PASSAGE PROVIDED:
A broad investigation by British newspaper The Mail on Sunday found repeated accusations of misconduct in The ONE Campaign’s Johannesburg office, including claims that staff members were regularly called derogatory names, forced to do domestic work in the home of a manager, and forced to run personal errands for superiors.

In one case, a married female employee of the charity alleged that ONE Africa executive director Sipho Moyo demoted her and slashed her salary after she refused to have sex with a Tanzanian MP. Moyo denied the claim.

In a statement to the Mail, Bono said the charity — which he co-founded in 2004 — had “failed to protect the workers,” which had left him “reeling and furious.”

“I need to take some responsibility for that,” he said. “We are all deeply sorry. I hate bullying, can’t stand it.”

Guardian reports that the One Campaign, created in 2004 to fight extreme poverty and preventable diseases, launched an investigation after a group of former employees from its Johannesburg office tweeted allegations of management misconduct, claiming that some staff in Africa were “treated worse than dogs”.

The group told an internal inquiry into events between 2011 and 2015 that they were repeatedly ridiculed and belittled, and that a supervisor ordered them to do domestic work at her home at weekends. Another alleged that she was demoted for refusing to become intimate with a foreign government official, after her manager made “sexist and suggestive comments” about her to him.

DATASET RECORDS:
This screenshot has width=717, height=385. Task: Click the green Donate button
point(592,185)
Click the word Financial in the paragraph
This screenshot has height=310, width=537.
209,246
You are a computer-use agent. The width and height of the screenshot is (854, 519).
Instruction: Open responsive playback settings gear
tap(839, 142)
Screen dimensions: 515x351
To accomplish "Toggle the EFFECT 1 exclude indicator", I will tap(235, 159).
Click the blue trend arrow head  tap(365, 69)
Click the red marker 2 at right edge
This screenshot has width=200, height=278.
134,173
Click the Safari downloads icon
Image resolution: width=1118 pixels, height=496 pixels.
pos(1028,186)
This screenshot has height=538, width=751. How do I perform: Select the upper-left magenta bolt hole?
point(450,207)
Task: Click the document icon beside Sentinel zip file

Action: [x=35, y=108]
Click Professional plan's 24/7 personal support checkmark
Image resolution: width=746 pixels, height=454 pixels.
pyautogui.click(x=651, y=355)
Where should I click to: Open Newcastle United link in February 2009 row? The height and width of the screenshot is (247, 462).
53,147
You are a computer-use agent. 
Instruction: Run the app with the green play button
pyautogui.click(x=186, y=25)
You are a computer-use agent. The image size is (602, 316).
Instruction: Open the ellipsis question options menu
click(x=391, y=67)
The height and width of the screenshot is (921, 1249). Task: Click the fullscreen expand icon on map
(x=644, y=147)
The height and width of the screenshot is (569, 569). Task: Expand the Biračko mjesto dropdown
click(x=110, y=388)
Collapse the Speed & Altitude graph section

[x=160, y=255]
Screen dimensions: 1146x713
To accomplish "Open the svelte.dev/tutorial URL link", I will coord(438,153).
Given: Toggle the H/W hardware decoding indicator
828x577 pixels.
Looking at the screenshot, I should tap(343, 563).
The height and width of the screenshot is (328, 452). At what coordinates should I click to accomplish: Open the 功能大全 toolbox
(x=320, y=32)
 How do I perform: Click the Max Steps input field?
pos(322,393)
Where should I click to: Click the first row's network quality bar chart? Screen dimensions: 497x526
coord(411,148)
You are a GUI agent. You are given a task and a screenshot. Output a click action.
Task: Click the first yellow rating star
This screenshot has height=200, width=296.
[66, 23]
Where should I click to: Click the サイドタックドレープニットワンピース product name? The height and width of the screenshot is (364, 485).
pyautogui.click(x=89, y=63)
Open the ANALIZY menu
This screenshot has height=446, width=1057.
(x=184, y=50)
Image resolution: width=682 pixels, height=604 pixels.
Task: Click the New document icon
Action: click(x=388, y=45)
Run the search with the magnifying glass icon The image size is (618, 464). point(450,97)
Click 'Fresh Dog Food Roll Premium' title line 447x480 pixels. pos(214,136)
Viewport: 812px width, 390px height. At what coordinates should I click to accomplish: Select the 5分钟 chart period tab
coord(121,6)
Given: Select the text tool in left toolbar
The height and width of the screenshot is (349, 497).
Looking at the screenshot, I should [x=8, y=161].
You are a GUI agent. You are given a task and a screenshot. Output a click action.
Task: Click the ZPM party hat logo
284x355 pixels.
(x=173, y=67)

EXERCISE DETAILS: Pick up the news text about misconduct claims at The ONE Campaign's Johannesburg office right after its last sentence, and keep writing it.

REPLY TO THE TASK:
The allegations were revealed in a letter to members from Gayle Smith, who became One’s chief executive in March 2017. She said One had filed a serious incident report to the Charity Commission earlier this month.

The inquiry found that a former official subjected junior employees to “verbal or email statements such as calling individuals ‘worthless’, ‘stupid’ and an ‘idiot’, at times doing so in front of third parties,” One said.

Smith said the campaign had not been able to corroborate the “appalling claims” that the female employee had been demoted for not becoming intimate with the foreign official, but added: “We do not discount any allegation – we investigate them and will continue to do so should others arise.”

Executive management had “repeatedly tried to address concerns raised by employees, and repeatedly acknowledged their failure in doing so”, One’s investigation concluded.

“The overall evidence from our investigation was sufficient for me to conclude that we needed to own an institutional failure,” Smith said.